On 03/28/2018 12:21 PM, Adam C. Emerson wrote:
On 28/03/2018, Varada Kari wrote:
Agree. I like the approaches. Like first approach, we could manage the
space as a virtual container and keep them growing in case someone
wants to have a bigger trim window.
Wanted to check, instead of level compaction, what would be impact of
universal compaction? we would consume more space, but we can keep all
of the entries in L0 files. For SSD backends we might observe some
respite on the write amplification, but there could be more space
amplification.
How are we planning to expose this? Are we going to add 'PGLog'
management functions to the object store interface?
I would /really really rather not/ try to have behind the scenes magic
where BlueStore intercepts certain omap calls and does something
hidden and arcane to them.

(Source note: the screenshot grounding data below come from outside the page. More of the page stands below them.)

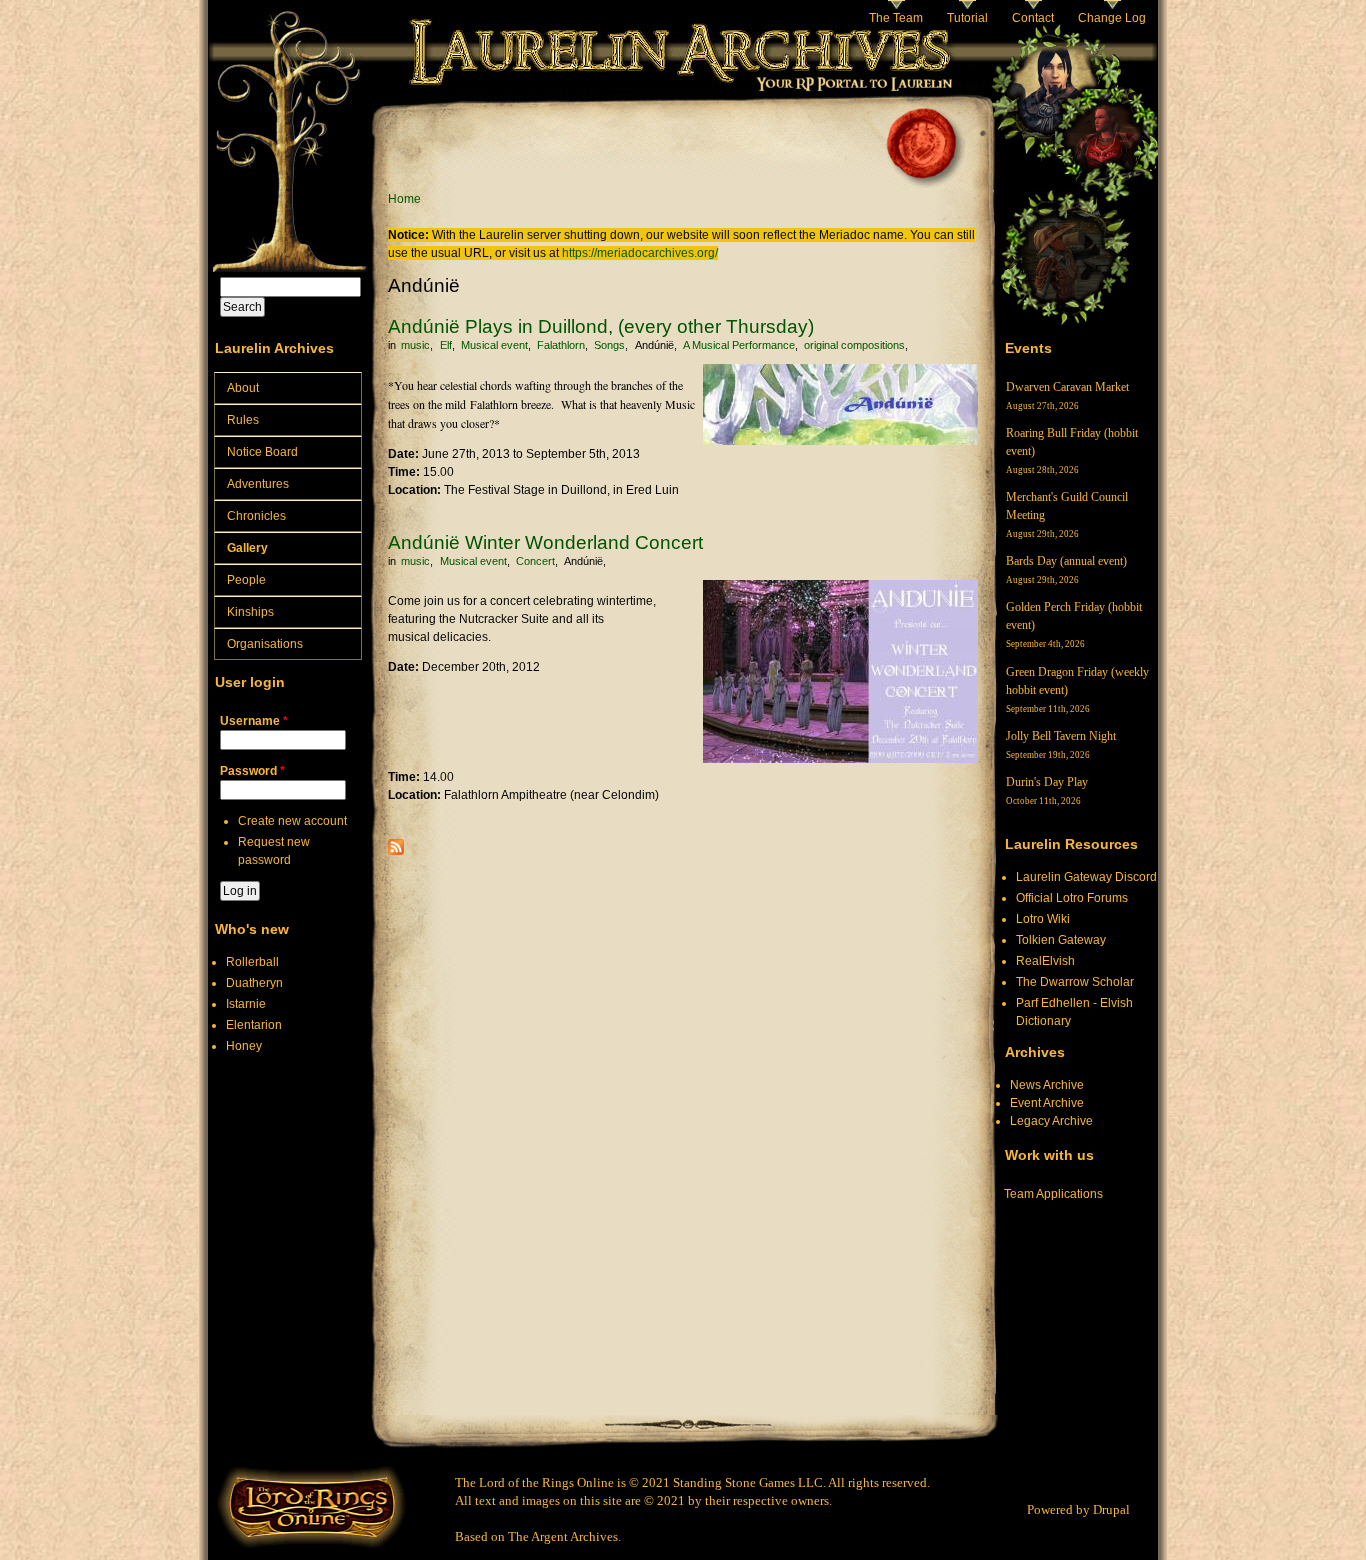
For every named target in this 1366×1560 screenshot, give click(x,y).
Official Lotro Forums (1072, 898)
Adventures (258, 484)
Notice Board (262, 452)
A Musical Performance (739, 345)
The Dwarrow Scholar (1075, 982)
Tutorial (967, 18)
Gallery (247, 548)
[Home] (288, 95)
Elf (446, 345)
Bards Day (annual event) (1066, 561)
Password (252, 771)
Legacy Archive (1051, 1121)
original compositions (854, 345)
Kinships (250, 612)
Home (404, 199)
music (415, 345)
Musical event (494, 345)
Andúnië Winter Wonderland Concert (545, 542)
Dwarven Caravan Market (1067, 387)
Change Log (1112, 18)
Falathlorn (561, 345)
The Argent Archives (563, 1536)
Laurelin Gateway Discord (1086, 877)
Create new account (292, 821)
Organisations (265, 644)
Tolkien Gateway (1061, 940)
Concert (535, 561)
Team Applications (1053, 1194)
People (246, 580)
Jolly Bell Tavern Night (1061, 736)
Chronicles (256, 516)
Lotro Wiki (1043, 919)
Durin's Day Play (1047, 782)
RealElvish (1045, 961)
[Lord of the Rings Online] (311, 1544)
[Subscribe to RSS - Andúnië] (396, 851)
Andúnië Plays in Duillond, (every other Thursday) (601, 326)
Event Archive (1047, 1103)
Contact (1033, 18)
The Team (896, 18)
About (243, 388)
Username (254, 721)
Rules (243, 420)
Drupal (1111, 1509)
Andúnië (654, 345)
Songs (609, 345)
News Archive (1047, 1085)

Since we're going to have other stores in
the future I'd like to make sure whatever we have is explicit and easy
to adapt and use.
I sort of have semi-competing thoughts:
1) Maybe it makes sense that rocksdb should be able to determine that a
given key is short lived and shouldn't make it into L0 at all but you
still want to batch it in with a transaction to the WAL and archive the
whole log as-is until tombstones for all remaining log entries are
encountered. Basically the idea that I mentioned in the other reply.
This arguably goes beyond Ceph and is more about how RocksDB treats
short lived data. Our design more or less remains the same except that
we tell rocksdb that some classes of keys are short lived (assuming that
functionality could be added to rocksdb).
2) It sure feels like conceptually the pglog should be represented as a
per-pg ring buffer rather than key/value data. Maybe there are really
important reasons that it shouldn't be, but I don't currently see them.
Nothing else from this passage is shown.